Regex cheat sheet for python

I am writing a program that will find all the sex and sires in a raw data file and get rid of characters we don’t need anymore.

Character Classes

Character classes are a small group of characters that you need to use with an escape \. They are used as a way of catching all the different types of a certain character.

For instance, instead of going [A-Za-z] you can just do \w and that will catch all the different word characters. There are a handful of them:

Escape character	Use	Example
`\w`	Word Characters	a-z, A-Z, 0-9, _
`\W`	Non-Word Characters	!@#$%^^&*()
`\d`	Digits	0-9
`\D`	Non Digits	Not 0-9
`\s`	White Spaces	`\t, \n, \r`
`\S`	Non white spaces	Opposite of above
`\b`	Boundary of a word	Basically the first or last letter of a word
`\b`	Opposite	Leaves off the first or last letter

The lowercase and upper case are the exact opposite. \d finds all digits (0-9) and \D finds the exact opposite.

Special characters

Special characters are when things get helpful. I don’t want to type out \w\w\w\w to find every 4 letter word. Seems silly.

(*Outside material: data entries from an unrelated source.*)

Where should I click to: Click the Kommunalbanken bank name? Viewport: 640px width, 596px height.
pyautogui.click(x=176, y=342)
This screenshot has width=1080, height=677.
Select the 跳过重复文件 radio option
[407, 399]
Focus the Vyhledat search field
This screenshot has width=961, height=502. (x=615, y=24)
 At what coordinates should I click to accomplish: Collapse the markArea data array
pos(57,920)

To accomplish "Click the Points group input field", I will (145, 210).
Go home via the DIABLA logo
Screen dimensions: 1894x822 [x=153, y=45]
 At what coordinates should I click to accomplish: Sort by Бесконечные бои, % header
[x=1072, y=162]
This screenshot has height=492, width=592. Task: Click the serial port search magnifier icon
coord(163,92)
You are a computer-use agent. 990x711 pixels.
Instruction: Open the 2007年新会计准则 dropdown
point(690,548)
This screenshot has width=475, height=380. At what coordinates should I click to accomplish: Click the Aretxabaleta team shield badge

Special Character	Use	Example
`^`	Beginning of a string	`^\d`
`$`	Matches everything to it’s left at the end of a string	`\w$` finds when I don’t end a line with punctuation
`.`	Anything besides `\n`
`\`	Escape character
`\|`	OR	`A\|B` A OR B
`{N}`	Number of times the thing to it’s left needs to be found	`\w{4}` Finds a word character 4 times in a row
`{N,}`	Same as above, but N or more times	`\w{4,}` Finds a word character 4 or more long
`{N,X}`	Finds whatever code N through X times	`\w{4,6}` Finds word characters that are 4 to 6 long
`*`	Finds 0 or more times	`\w*` Finds a word character 0 or more times
`+`	Finds something 1 or more times.	`\d+` Finds a digit 1 or more times
`?`	Sort of optional. Like the () around the area code. Sometimes they’re there other times they aren’t	`$?\d{3}$?` Finds the area code with optional ()

Sets

Sets use brackets and are used for groups of characters. An example would be [A-Z]. That would be every uppercase letter A-Z.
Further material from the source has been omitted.